At an ELT seminar organised by the British Council in Krakow on January 21st, I had the pleasure of attending a very interesting training on the topic of “jazzing up” the students’ listening skills, delivered by Barbara Szybowska, which included a variety of graded listening activities based on 6 different songs. My favourite activity was a multiple choice exercise based on Sting’s song, Englishman in New York. This also led me to contemplate some interesting cultural parallels I have been exploring on another blog of mine.
During one of the many audience interaction moments in the seminar, I mentioned a listening activity that I was planning to do with one of my student groups the following week.

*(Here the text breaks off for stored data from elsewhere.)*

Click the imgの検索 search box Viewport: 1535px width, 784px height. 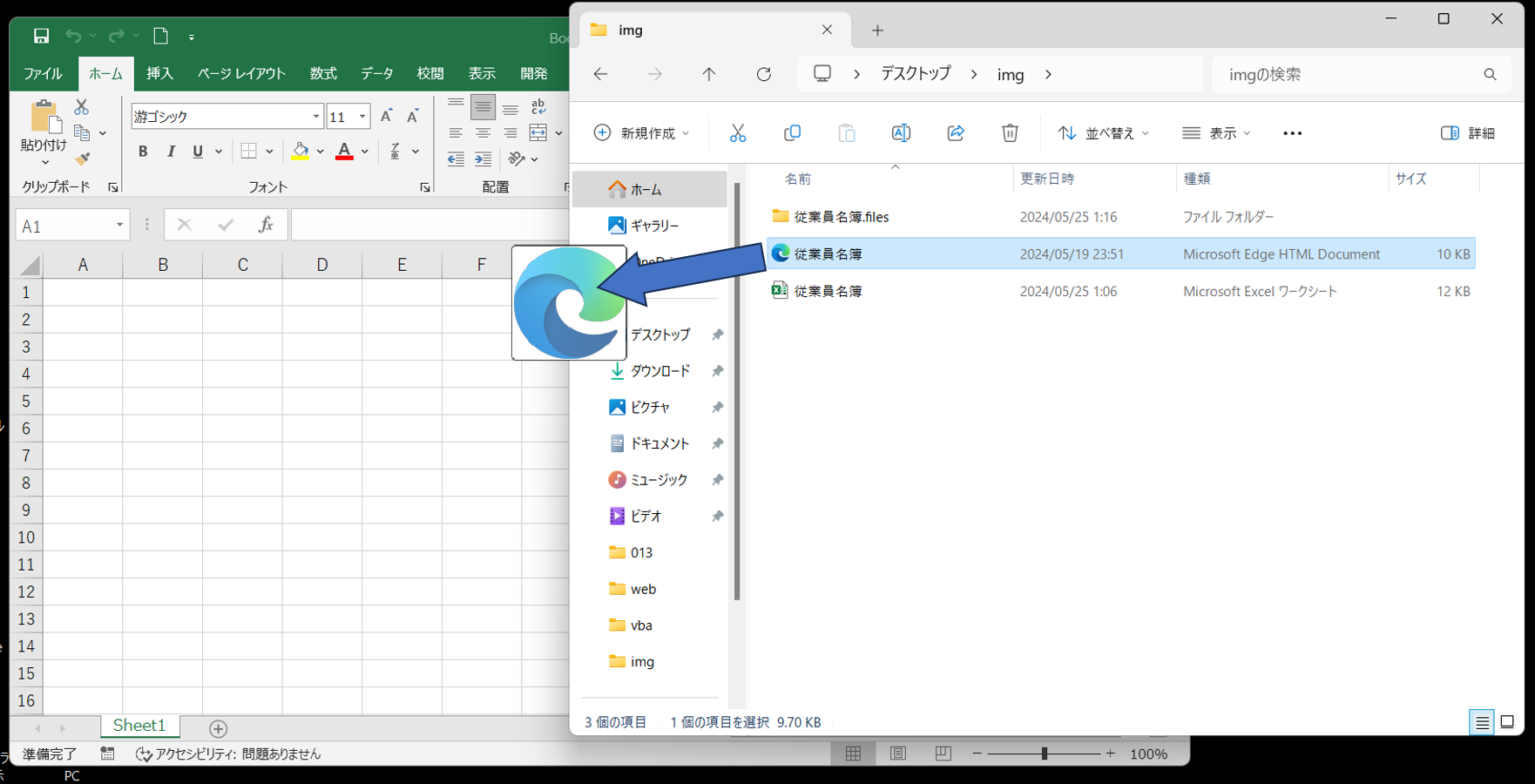click(1350, 75)
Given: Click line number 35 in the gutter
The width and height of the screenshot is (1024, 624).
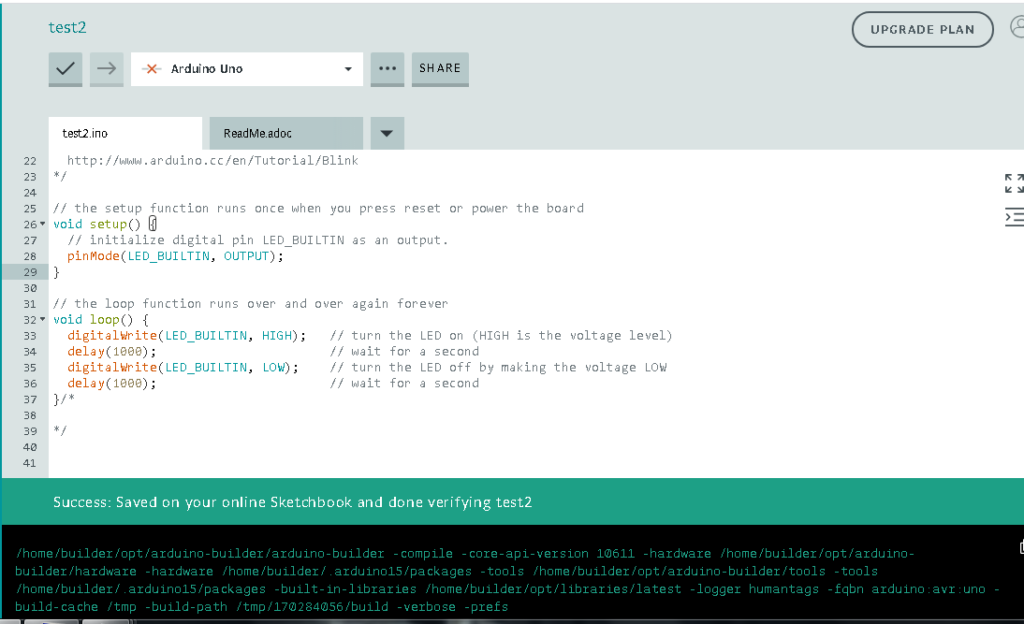Looking at the screenshot, I should pyautogui.click(x=30, y=368).
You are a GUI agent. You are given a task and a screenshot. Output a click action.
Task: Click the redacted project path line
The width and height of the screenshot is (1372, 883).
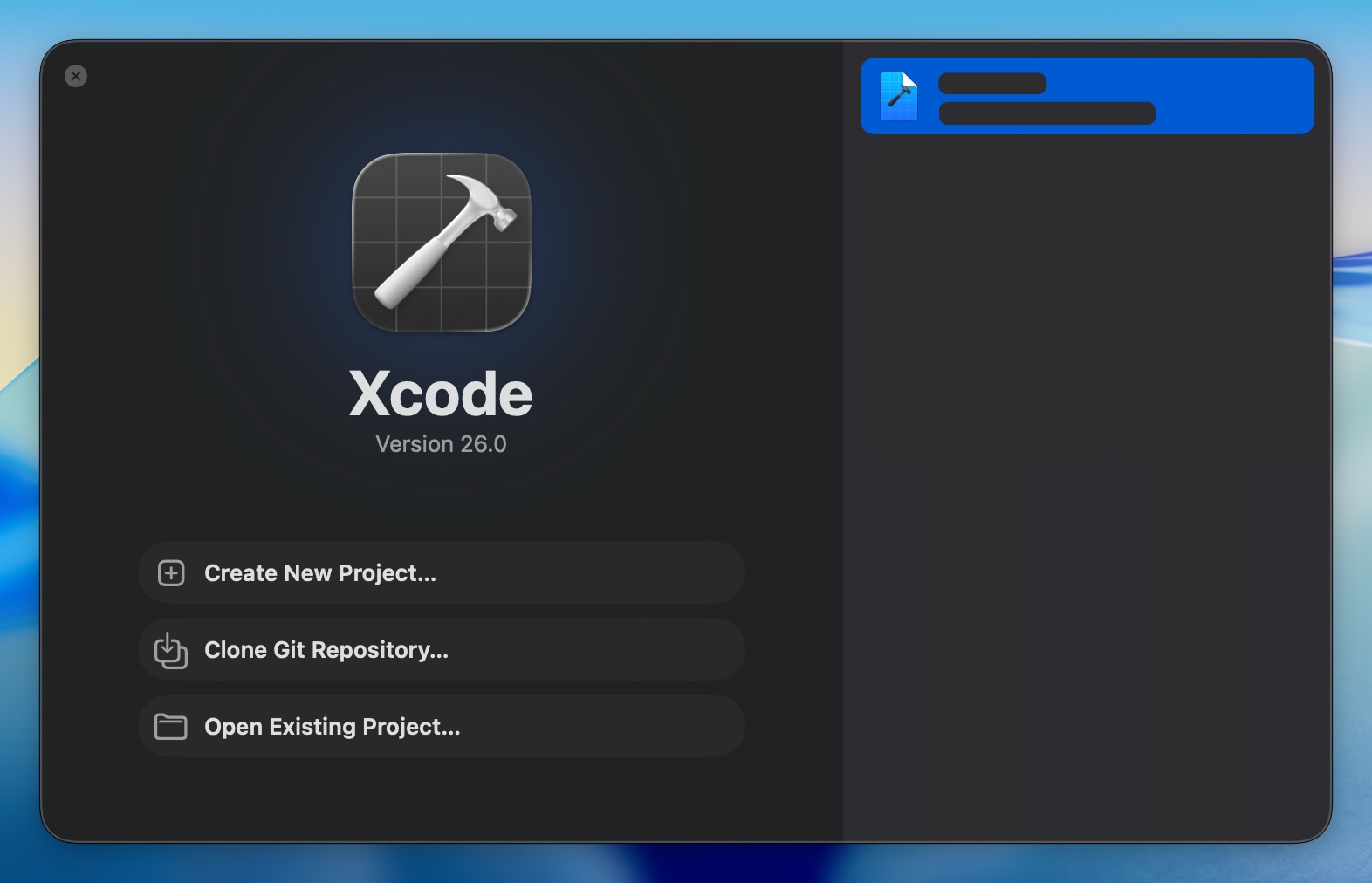1046,113
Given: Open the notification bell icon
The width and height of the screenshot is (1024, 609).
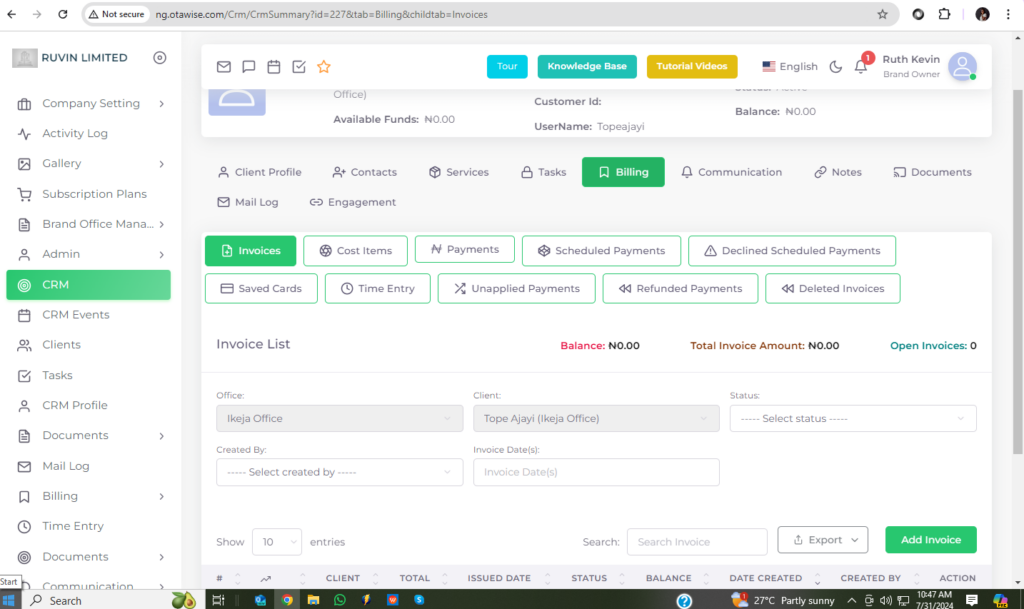Looking at the screenshot, I should 860,67.
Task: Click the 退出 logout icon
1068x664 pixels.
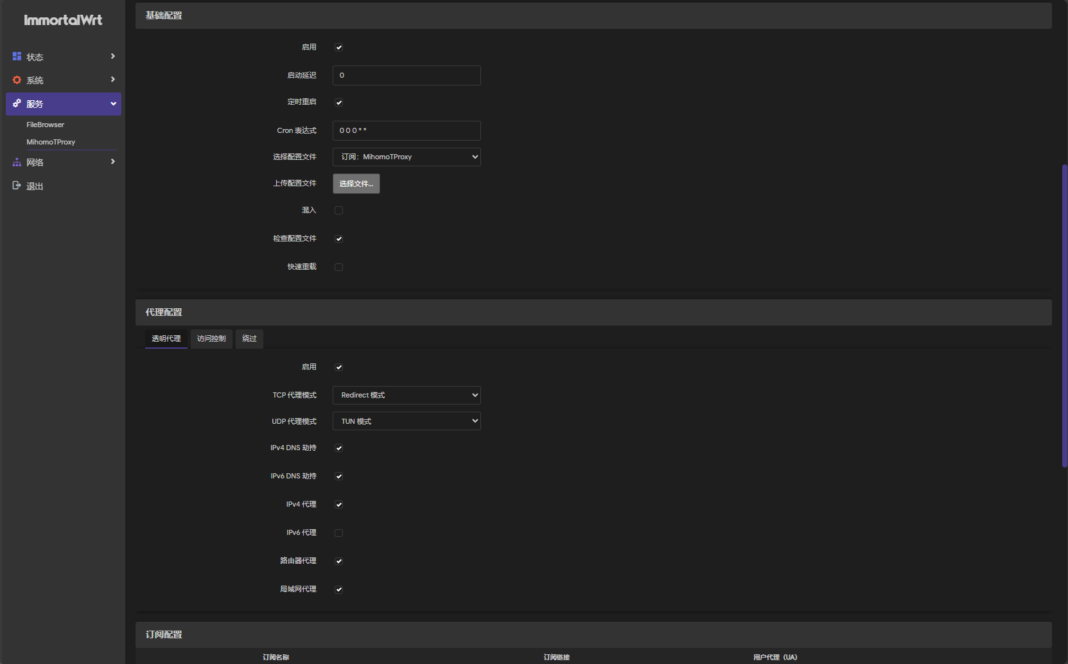Action: click(x=17, y=186)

This post includes a description of this listening activity that may be used with groups of any level. It was a real success with my group, so I warmly recommend it to any teacher interested.
Here is how it works. Ask each student in your group to choose a favourite song, look for the lyrics to it, and be prepared to read them fluently at the next class. It is best to have some extra lyrics at hand for the students who may have been absent.
Each student will read his or her chosen lyrics in front of their colleagues, who would assess the reading at the end, using the 5 criteria in the activity sheet below and a scale from 1 (for a very poor reading) to 5 (for an excellent reading). The teacher and the students’ peers are able to award marks to assess the reading, which allows for both the students’ speaking and listening skills to be put to the test.
With more advanced groups, students should be able to explain the various marks they award to each other.
With lower-level groups students may be given a second shot at reading and being assessed. In the case of my group, the second reading, after a detailed discussion and assessment of the first, increased their score by a significant 10 to 30 %.
|Student 2||Student 3||Teacher|
|1. General impression: How well did you understand the text presented to you?|
|2. How clearly were the sounds articulated? (Think about pauses, the speed of the speech, word stress and rhythm.)|
|3. How was the speaker’s intonation?